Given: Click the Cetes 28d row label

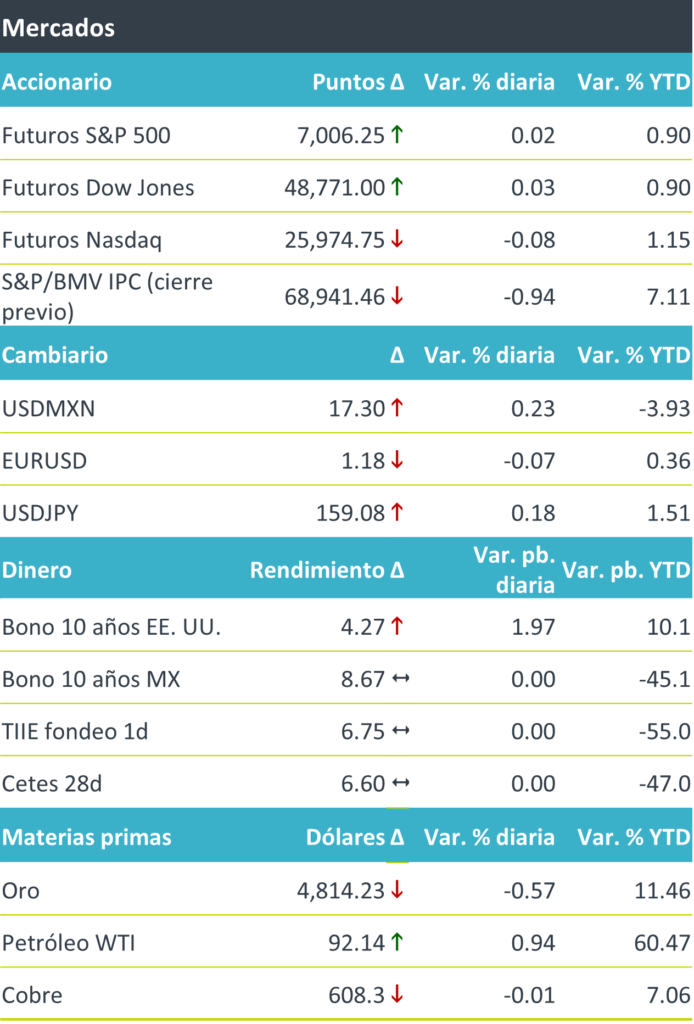Looking at the screenshot, I should [x=52, y=783].
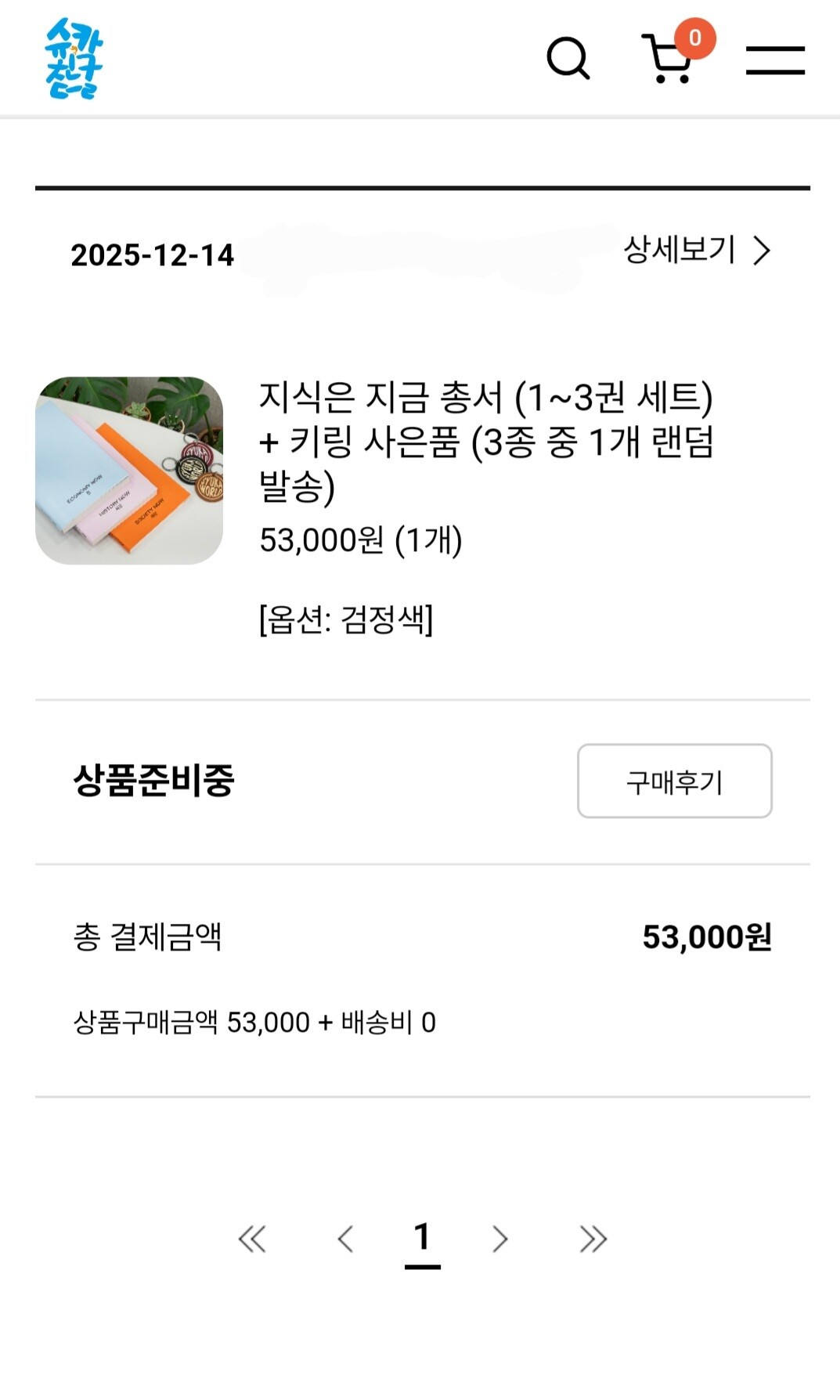This screenshot has width=840, height=1400.
Task: Click the 상품준비중 order status
Action: [x=153, y=780]
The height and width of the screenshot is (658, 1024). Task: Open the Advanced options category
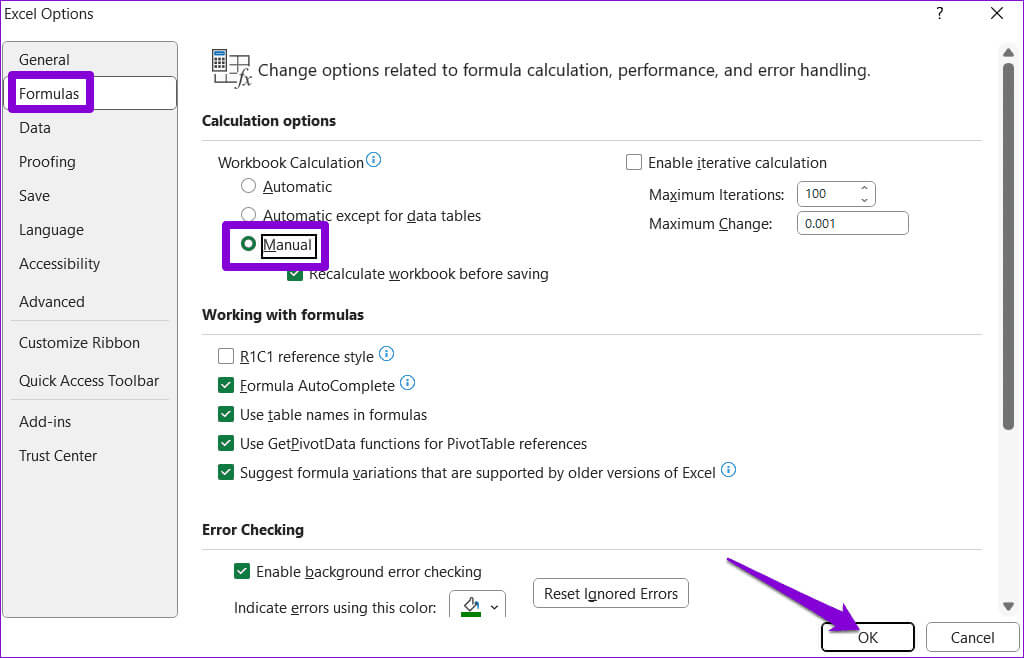pos(52,301)
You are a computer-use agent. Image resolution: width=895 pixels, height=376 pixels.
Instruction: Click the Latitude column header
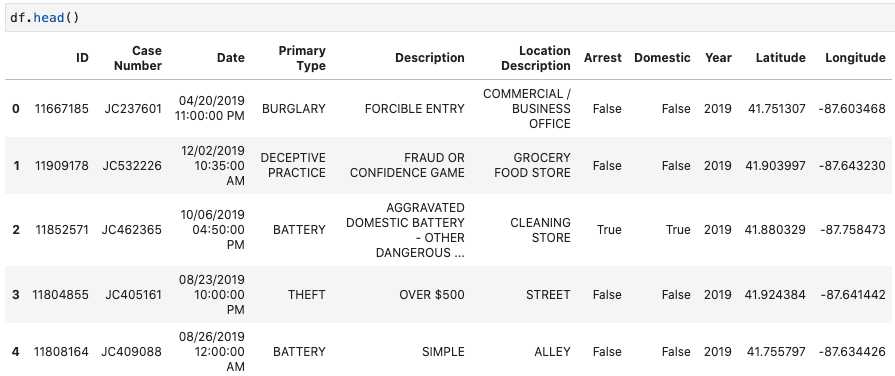(781, 58)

▶ [ASSIGNMENT]
The complete material, set down exactly and stripped of pictures, is the expected response.

▶ [REPLY]
Given: Click the Cetes 28d row label

Looking at the screenshot, I should [x=52, y=783].
This screenshot has width=840, height=1400.
Task: Click the 상품준비중 order status
Action: [x=153, y=780]
The height and width of the screenshot is (658, 1024). Task: Open the Advanced options category
pos(52,301)
You are a computer-use agent. Image resolution: width=895 pixels, height=376 pixels.
Instruction: Click the Latitude column header
(781, 58)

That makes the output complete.